中々ヘビーなプレゼントを相談してくるので、サンタさんが破産したことにしたいんですがダメでしょうか?
もしくは、サンタさんの国が財政破綻で株価が暴落しててプレゼントどころじゃないとか。
世界中から、大人気のサンタ業界。
子供たちからは、常に熱い視線を送られ、夢を与え続けるそんな存在。
日々の労働さえも子供たちの笑顔のためなら、なんてことないなんていう真面目なサンタばかりだともっぱらの噂だ。
サンタになりたいと、めっちゃハードな試験を受けて晴れて公認サンタになった少年。
よし、今日から僕もサンタとして子供たちに夢を与え続けるぞ・・・!!
そんな中、突然発表された財政破綻。。
少年の就職先として決まっていた、「ドリームサンタ」からは、
『申し訳ないが、今回の採用はなかったことにしてくれ。』
という電話一本だった。
明日への希望が、不安に変わった瞬間だった。
引っ越したばかりのワンルームの部屋で一人立ちすくむことしか出来なかった。
田舎出身の少年は、なけなしのお金を使ってサンタの国へ引っ越してきたばかりだった。
早く自立して両親を安心させたい。
でも夢は叶えたい・・・!!
同級生が公務員試験を受ける中、彼は一人サンタ公認試験を受けた。
『いまどきサンタとかマジうけww』
こんな声も彼には関係なかった。
そして、夢を掴んだ瞬間。
初めて嬉しさで震えた感覚は今でも忘れられない。
そんな中での財政破綻。
受け入れたくなかった。でも、受け入れるしかなかった。
「とりあえず、ご飯でも買いに行こう。

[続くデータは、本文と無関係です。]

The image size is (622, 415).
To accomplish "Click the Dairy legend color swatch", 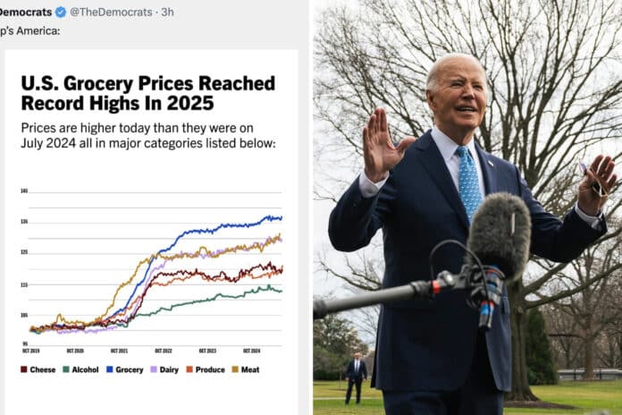I will click(x=152, y=369).
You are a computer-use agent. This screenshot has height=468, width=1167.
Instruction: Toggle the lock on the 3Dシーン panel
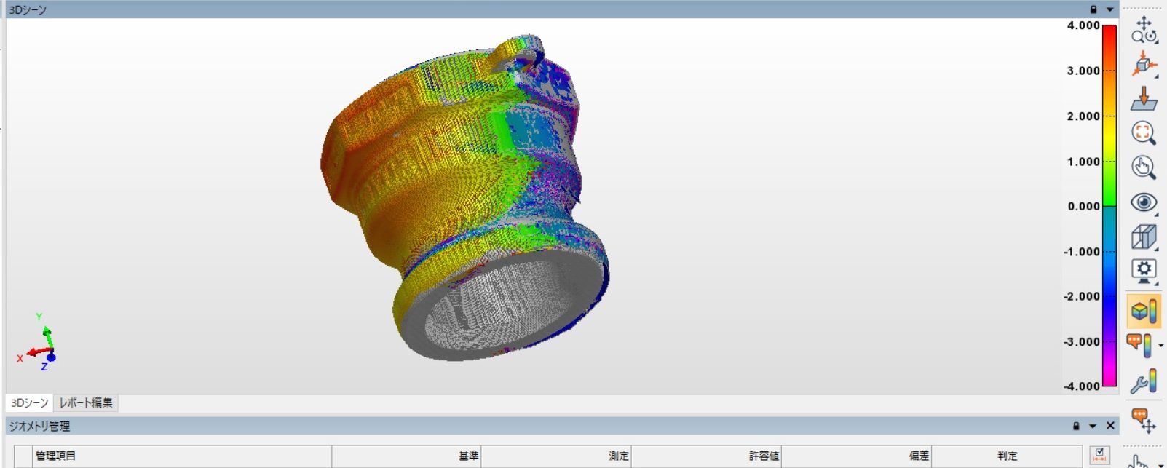(x=1093, y=9)
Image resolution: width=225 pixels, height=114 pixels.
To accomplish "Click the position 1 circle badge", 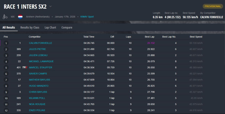I will pos(6,43).
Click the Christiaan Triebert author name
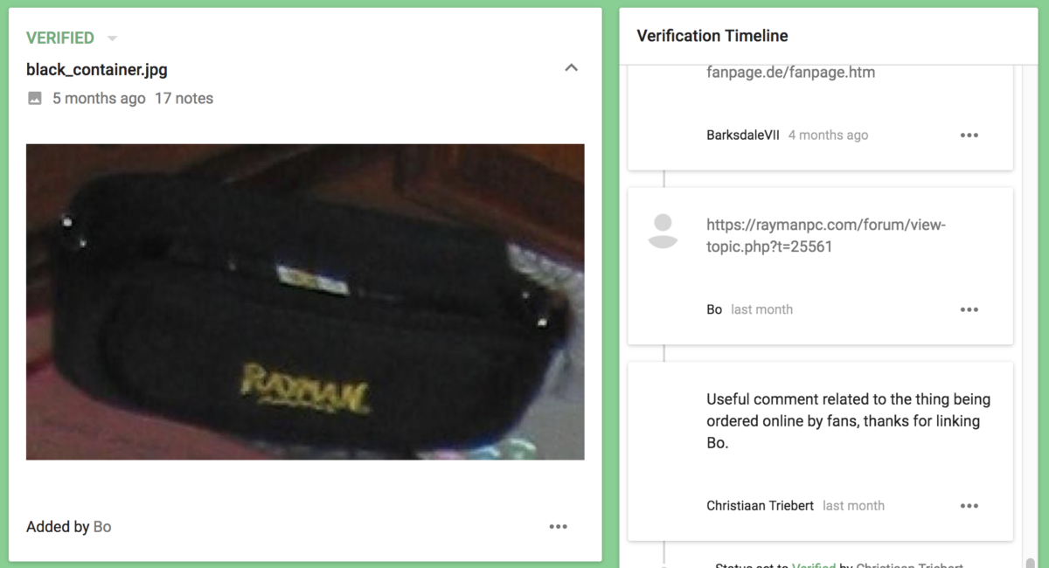The height and width of the screenshot is (568, 1049). [x=760, y=506]
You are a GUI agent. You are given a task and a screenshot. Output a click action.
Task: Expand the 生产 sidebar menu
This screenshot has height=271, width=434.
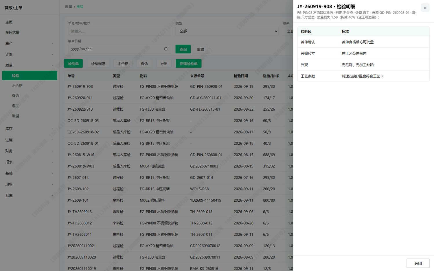[x=30, y=43]
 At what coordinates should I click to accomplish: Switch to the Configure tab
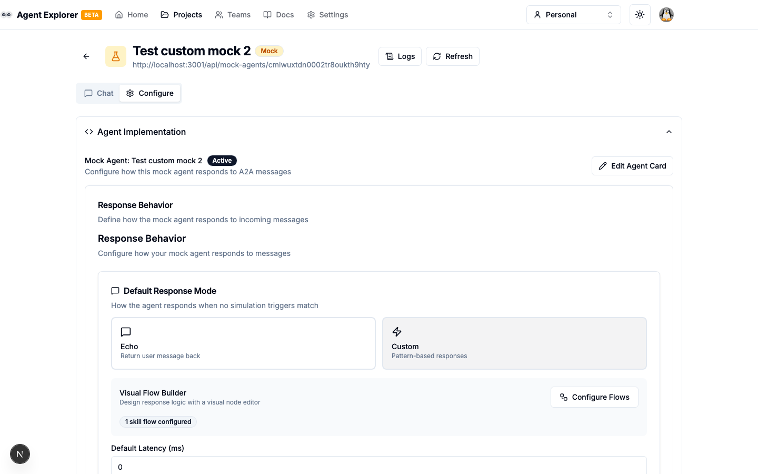150,93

。」
こんな時でも、お腹はすくもんなんだなと不思議なんだか情けないんだか、よくわからない感情が押し寄せてきた。
いつも行く近くのコンビニ。
そういえば、お金おろさないと財布にお金入ってなかったな。
「あれ??なんで、おろせないんだ。。」
いつも通りATMでお金をおろそうとしたが、エラーが出てお金がおろせない。
不思議に思い、近くの銀行へ行ったところ見たこともないような人だかりだった。
みんな、怒声にも近い声で叫んでいる。
中には、道端で泣き崩れる人も。
初めて見る光景に、いてもたってもいられなくなった少年はただただその場を離れることしか出来なかった。

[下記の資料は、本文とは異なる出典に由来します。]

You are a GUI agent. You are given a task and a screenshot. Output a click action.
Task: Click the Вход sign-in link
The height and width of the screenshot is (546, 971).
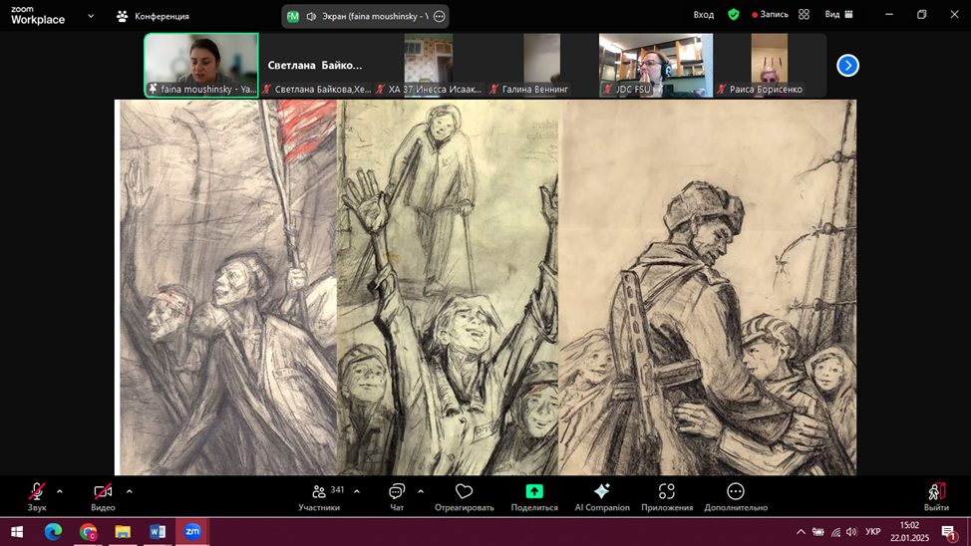click(x=704, y=15)
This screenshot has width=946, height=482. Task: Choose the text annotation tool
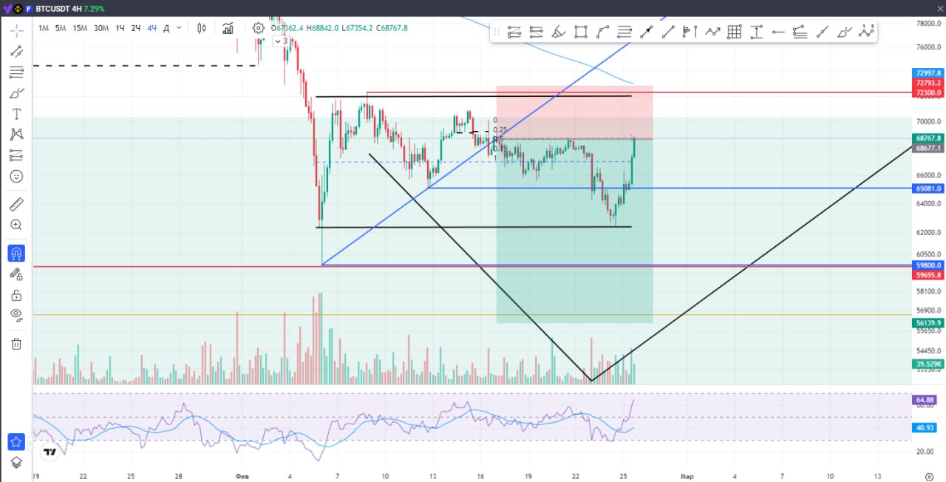tap(16, 114)
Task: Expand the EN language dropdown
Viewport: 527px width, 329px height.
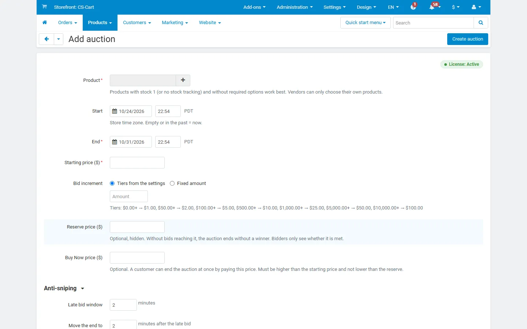Action: (x=393, y=7)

「どうして、こんなことに。昨日まで、みんな笑顔だった。
この町は幸せしか存在しないはずじゃなかったのか。
だって、ここサンタの国は夢の国じゃないか。。」
気付くと頬に冷たい滴が流れていた。
サンタの国。
ここは、夢の国。
しかし、ここ数年資金ぶりに苦労していたのはごく一部の人間しか知られていなかった。
それもそのはずだ。
世界中の子供たちへのプレゼントを作るための資金。
これは、世界中からの寄付で成り立っていたのが現状だ。
しかし、ここ数年。
サンタを信じない子供たちが増え、その子供たちが大人になり、年々寄付は減っていっていた。

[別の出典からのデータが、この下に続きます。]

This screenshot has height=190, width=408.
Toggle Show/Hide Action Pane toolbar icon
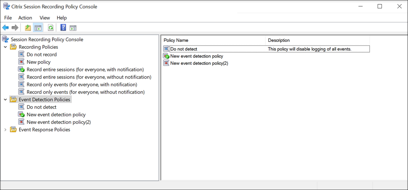(73, 28)
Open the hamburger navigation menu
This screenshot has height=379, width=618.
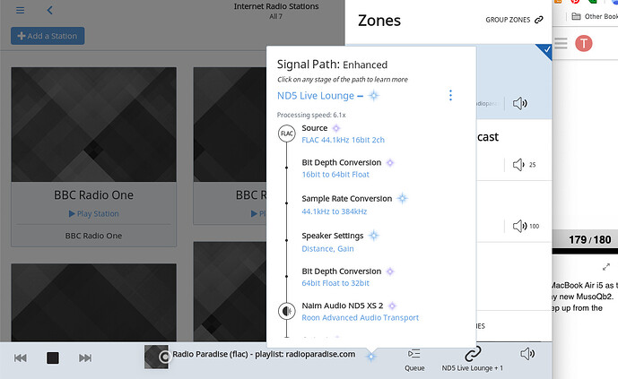coord(20,10)
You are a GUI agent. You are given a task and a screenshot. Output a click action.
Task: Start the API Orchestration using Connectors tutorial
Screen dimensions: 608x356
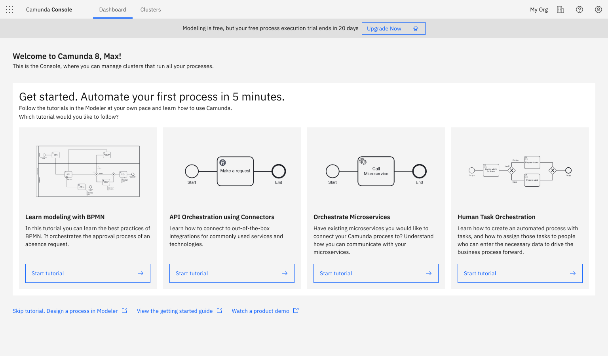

しかし、子供たちの求めるプレゼントは、ゲーム、スマホ、パソコンと年々高価なものへと変化していた。
より技術が必要になったプレゼントは、お金だけでなく時間もかかるものが多かった。
毎日のサービス残業は当たり前。
そこにはポストカードで見るようなふくよかなサンタではなく、やせ細った無精ひげのサンタの姿。
そんな中でも、
『子供たちに夢を。。』
そう言って、世界中の子供たちへのプレゼントを作り続けたサンタ。そして小人たち。
全盛期の頃に比べると給料は半分以下に減っていた。
しかし、どんなに頑張っても現実は現実。
寄付が減っているのに、より高価なプレゼントを作り続けるということに現実は追いつくことはなかった。
そして、隠し続けるのにも限界がきた。
そうしておこった財政破綻。
もしかすると、おこるべくしておこったのかもしれない。
少年は、ワンルームの部屋で古びた絵本を眺めながら、幼き日のことを一人思い出していた。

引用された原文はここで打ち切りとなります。